Saturday, April 18, 2009

Has Santa Claus Come to Town? He has. He has. He has.

In Americans' Tax Burden Near Historic Low, the Washington Post today provides a good summary of how the current administration is channeling and exceeding the failure of the prior one to tell the people that sorry, there really is no Santa Claus. Here are some excerpts:

As . . . the president promised tax cuts for most, new data showed that the federal income tax burden is already hovering near its lowest level in three decades for all but the wealthiest Americans.

The nonpartisan Congressional Budget Office estimates that the average family forked over barely 9 percent of its earnings to the IRS in 2006, the most recent year for which information is available.

. . . Middle-class families -- to whom President Obama has delivered even more tax relief since he took office in January -- have fared especially well, according to the CBO. The middle fifth of taxpayers, who earned an average of $60,700 per household in 2006, paid just 3 percent in federal income tax that year, down from a high of 8.3 percent in 1981.

"We start from the simple premise that we should reduce the tax burden on working people, while helping Americans go to college, own a home, raise a family, start a business and save for retirement," Obama said (Ed.: speaking on April 15). "Those goals are the foundation of the American dream, and they are the focus of my tax policy."

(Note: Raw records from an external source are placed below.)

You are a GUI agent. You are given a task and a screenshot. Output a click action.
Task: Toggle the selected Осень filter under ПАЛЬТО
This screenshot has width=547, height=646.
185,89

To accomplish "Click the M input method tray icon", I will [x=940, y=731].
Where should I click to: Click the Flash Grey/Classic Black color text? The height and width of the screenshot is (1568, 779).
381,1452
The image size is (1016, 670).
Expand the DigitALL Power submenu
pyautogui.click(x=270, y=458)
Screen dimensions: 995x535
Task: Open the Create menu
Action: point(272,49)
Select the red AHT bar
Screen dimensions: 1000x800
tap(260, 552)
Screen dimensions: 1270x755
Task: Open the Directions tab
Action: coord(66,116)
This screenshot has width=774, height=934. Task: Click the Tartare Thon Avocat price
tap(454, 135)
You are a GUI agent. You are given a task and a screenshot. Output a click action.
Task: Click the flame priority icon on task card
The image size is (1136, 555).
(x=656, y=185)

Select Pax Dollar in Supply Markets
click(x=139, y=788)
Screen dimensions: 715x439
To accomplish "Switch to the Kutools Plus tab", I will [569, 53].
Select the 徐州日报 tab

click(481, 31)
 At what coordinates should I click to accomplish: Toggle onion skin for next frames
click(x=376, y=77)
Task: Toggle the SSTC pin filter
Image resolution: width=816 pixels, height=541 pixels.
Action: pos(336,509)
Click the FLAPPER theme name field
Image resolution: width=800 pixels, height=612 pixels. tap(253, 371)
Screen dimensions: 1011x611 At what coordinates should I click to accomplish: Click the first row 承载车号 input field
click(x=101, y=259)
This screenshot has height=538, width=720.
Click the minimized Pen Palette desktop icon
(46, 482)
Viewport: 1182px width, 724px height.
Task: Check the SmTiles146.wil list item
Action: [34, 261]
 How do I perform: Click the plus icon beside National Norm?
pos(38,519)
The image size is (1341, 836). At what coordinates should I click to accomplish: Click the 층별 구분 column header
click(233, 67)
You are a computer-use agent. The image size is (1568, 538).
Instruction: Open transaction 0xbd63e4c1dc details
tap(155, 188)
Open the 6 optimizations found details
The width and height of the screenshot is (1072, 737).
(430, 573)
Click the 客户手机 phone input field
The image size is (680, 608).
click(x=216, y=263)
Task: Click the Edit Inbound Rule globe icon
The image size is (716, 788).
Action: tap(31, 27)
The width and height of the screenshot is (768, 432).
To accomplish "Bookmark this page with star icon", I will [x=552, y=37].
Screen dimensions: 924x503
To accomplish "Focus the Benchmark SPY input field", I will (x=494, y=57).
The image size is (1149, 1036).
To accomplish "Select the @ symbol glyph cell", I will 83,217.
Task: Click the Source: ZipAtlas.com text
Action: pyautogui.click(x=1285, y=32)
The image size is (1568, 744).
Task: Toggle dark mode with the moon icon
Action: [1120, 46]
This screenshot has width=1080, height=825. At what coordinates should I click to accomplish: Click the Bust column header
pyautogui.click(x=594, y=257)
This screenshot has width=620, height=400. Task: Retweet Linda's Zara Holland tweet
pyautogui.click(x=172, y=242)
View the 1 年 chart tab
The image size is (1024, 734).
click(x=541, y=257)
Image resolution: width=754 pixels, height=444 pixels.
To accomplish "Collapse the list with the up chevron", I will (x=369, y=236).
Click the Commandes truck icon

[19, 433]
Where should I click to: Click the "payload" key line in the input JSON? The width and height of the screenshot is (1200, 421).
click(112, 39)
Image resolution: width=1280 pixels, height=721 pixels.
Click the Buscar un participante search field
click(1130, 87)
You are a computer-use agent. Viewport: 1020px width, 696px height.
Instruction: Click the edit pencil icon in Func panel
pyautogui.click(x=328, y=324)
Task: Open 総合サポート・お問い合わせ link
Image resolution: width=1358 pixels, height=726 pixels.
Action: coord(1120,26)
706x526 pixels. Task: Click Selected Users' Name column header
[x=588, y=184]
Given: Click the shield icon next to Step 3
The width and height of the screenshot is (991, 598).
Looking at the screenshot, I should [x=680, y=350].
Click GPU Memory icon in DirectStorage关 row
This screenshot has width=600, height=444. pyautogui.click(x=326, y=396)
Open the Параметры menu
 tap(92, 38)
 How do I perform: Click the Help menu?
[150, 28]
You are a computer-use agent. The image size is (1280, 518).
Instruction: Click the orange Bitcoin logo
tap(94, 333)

DoctoRx here. In opposing G W Bush's tax cuts in 2001 and 2003, a united Democratic Party (and for a time, John McCain) opposed them in large part on the argument that though there was a recession (2001) and a near-relapse into recession (2003), they were unfunded. Vast increases in cumulative deficits later, and even more gigantic Federal deficits ongoing and proposed, where is the President's thinking on the continuing "simple premise" that, las with President Bush, he is really not Santa Claus?

Back to the article:

The White House stuck to its own low-tax message yesterday, as Obama repeated his "clear promise that families that earn less than $250,000 will not see their taxes increase by a single dime." Asked whether Obama is confident that he can stick to that pledge throughout his administration, press secretary Robert Gibbs told reporters: "He is. He is. He is."

DoctoRx here. Let us remember the three "He is"'s. Will they be the 2012 equivalent of "Read my lips: no new taxes"?

Those with a longer sense of history also recall Ronald Reagan pushing through the "riverboat gamble" of a tax cut at the outset of his first term, then finding the rest of his budgets "dead on arrival" and agreeing to a multiplicity of tax increases through the rest of his tenure in office.
Of course, he never asked anyone to read his lips or gave a triple promise as Robert Gibbs has just done.

Back to the article:

To add heft to that promise, the White House released a lengthy list of tax breaks included in the stimulus package to benefit college students, car buyers, first-time home buyers, families with children, poor people and others -- all told, about 120 million households.

DoctoRx here. Where's my tax break?

Back to the conclusion of the article:

This year, with the profusion of new credits in the stimulus package, about 65 million households -- or 43 percent of all filers -- are likely to owe no income taxes . . .

Of course, even filers who have no income tax liability still pay federal taxes, due in large part to the payroll tax, which funds federal insurance programs like Social Security. According to the CBO, taxpayers shelled out an average of 7.5 percent of their earnings in payroll taxes in 2006.

But if the recession lingers and Congress and the White House consider another economic stimulus package, that tax could temporarily disappear, as well. Economists say one of the first items that should be considered is a payroll-tax holiday.

DoctoRx here. Presumably any lost revenues to the Government from a payroll-tax holiday will be provided by the Tooth Fairy if Santa is either worn out from overwork or finally has an empty red bag.